=== TASK PROMPT ===
The response should be the data again, identical in every line.

=== RECORDS SUPPLIED ===
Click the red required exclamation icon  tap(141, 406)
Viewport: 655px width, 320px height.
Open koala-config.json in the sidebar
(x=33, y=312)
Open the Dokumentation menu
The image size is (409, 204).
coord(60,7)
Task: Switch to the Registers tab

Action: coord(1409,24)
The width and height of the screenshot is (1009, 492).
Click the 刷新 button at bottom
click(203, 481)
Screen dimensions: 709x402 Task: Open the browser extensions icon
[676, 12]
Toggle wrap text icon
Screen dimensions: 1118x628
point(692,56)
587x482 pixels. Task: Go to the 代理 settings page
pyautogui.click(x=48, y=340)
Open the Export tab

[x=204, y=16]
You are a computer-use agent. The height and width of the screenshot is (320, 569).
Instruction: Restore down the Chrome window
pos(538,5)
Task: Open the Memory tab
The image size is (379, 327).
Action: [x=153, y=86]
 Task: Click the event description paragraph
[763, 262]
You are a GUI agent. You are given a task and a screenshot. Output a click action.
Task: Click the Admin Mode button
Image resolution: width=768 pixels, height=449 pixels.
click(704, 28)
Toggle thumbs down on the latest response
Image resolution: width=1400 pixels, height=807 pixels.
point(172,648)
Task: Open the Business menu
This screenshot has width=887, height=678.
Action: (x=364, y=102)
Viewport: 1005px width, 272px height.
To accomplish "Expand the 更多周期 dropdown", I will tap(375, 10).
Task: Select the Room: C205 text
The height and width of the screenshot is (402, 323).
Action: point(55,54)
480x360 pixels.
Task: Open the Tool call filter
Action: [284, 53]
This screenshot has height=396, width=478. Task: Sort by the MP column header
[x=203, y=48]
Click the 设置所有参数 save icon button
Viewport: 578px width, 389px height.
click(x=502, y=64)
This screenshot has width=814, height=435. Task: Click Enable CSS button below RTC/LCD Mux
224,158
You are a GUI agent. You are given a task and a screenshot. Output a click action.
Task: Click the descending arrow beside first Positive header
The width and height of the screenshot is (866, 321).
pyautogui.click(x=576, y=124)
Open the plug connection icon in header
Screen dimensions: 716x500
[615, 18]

=== REPLY ===
Click the red required exclamation icon  tap(141, 406)
Viewport: 655px width, 320px height.
Open koala-config.json in the sidebar
(x=33, y=312)
Open the Dokumentation menu
The image size is (409, 204).
coord(60,7)
Task: Switch to the Registers tab

Action: coord(1409,24)
The width and height of the screenshot is (1009, 492).
Click the 刷新 button at bottom
click(203, 481)
Screen dimensions: 709x402 Task: Open the browser extensions icon
[676, 12]
Toggle wrap text icon
Screen dimensions: 1118x628
point(692,56)
587x482 pixels. Task: Go to the 代理 settings page
pyautogui.click(x=48, y=340)
Open the Export tab

[x=204, y=16]
You are a computer-use agent. The height and width of the screenshot is (320, 569).
Instruction: Restore down the Chrome window
pos(538,5)
Task: Open the Memory tab
The image size is (379, 327).
Action: [x=153, y=86]
 Task: Click the event description paragraph
[763, 262]
You are a GUI agent. You are given a task and a screenshot. Output a click action.
Task: Click the Admin Mode button
Image resolution: width=768 pixels, height=449 pixels.
click(704, 28)
Toggle thumbs down on the latest response
Image resolution: width=1400 pixels, height=807 pixels.
point(172,648)
Task: Open the Business menu
This screenshot has width=887, height=678.
Action: (x=364, y=102)
Viewport: 1005px width, 272px height.
To accomplish "Expand the 更多周期 dropdown", I will tap(375, 10).
Task: Select the Room: C205 text
The height and width of the screenshot is (402, 323).
Action: point(55,54)
480x360 pixels.
Task: Open the Tool call filter
Action: [284, 53]
This screenshot has height=396, width=478. Task: Sort by the MP column header
[x=203, y=48]
Click the 设置所有参数 save icon button
Viewport: 578px width, 389px height.
click(x=502, y=64)
This screenshot has width=814, height=435. Task: Click Enable CSS button below RTC/LCD Mux
224,158
You are a GUI agent. You are given a task and a screenshot. Output a click action.
Task: Click the descending arrow beside first Positive header
The width and height of the screenshot is (866, 321).
pyautogui.click(x=576, y=124)
Open the plug connection icon in header
Screen dimensions: 716x500
[615, 18]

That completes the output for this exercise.